RICHMOND, Va. -- As the decision by Republicans in the Tennessee House of Representatives to expel some of their Democratic colleagues for taking part in a gun control protest, you may wonder if the same thing could happen in Virginia.
Dr. Bob Holsworth, a political analyst for WTVR CBS 6, said while it is possible, it is unlikely under the current make-up of the Virginia General Assembly.
"It's pretty amazing what's happening in Tennessee to see two people expelled for being involved in a protest. And then clearly, I think, to many people who are watching this it has a strong racial dimension, as well, because the white woman was not expelled where the two African American legislators were expelled," said Holsworth. "The argument about that was to say that they violated decorum. But, the African American legislators used a bullhorn while the white woman didn't -- which makes no sense whatsoever. If you violated decorum, you violated decorum. Whether you did it loudly or mildly."
Like Tennessee, Virginia's Constitution allows lawmakers in the House of Delegates or State Senate to oust one of its own members with a two-thirds majority vote.
But, unlike Tennessee where Republicans have a super majority of members in its House of Representatives, the same cannot be said for either the Democrat-controlled Senate or Republican-controlled House in Virginia.
"Unless you have some big criminal activity -- very unlikely to happen, because the parties are relatively divided in both houses.

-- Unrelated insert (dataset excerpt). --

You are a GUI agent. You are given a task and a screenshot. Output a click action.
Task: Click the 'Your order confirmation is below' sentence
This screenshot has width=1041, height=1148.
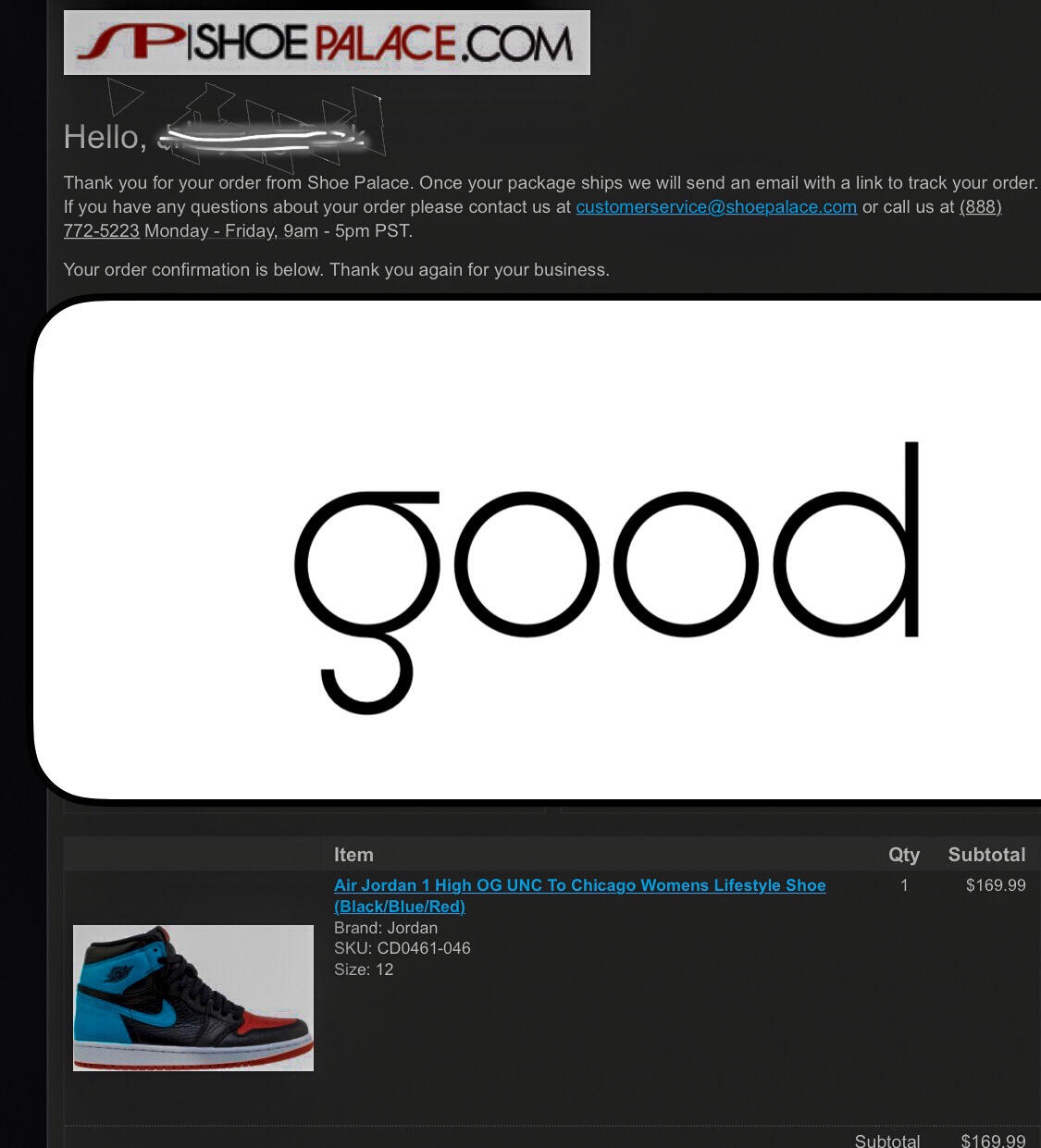pyautogui.click(x=337, y=270)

In Virginia, we haven't expelled anybody since in a century, basically -- since 1926," said Holsworth. "We've had two senators, Peter Babalas, about 35 years ago, and Amanda Chase a few years ago, who were censured, but they weren't expelled."
Holsworth said the fallout from the Tennessee vote will happen in both the state itself and across the country.
"I think the question now in Tennessee is whether there's going to be a backlash from the corporate and business community about this," said Holsworth of the impact in Tennessee. "And whether or not they would become worried that Tennessee, which is trying to position itself as a economically progressive state, will in some ways, be tarnished just the way North Carolina was a few years ago with the bathroom bill."
In Virginia, Holsworth said with all 140 seats in the General Assembly up for grabs in November -- expect Democrats to turn the Tennessee vote into a campaign issue.
"'What you don't want,' the Democrats are going to say, 'is this one party control of Virginia state government over the next few years because the Republicans have shown us nationally what they're likely to do.'," said Holsworth.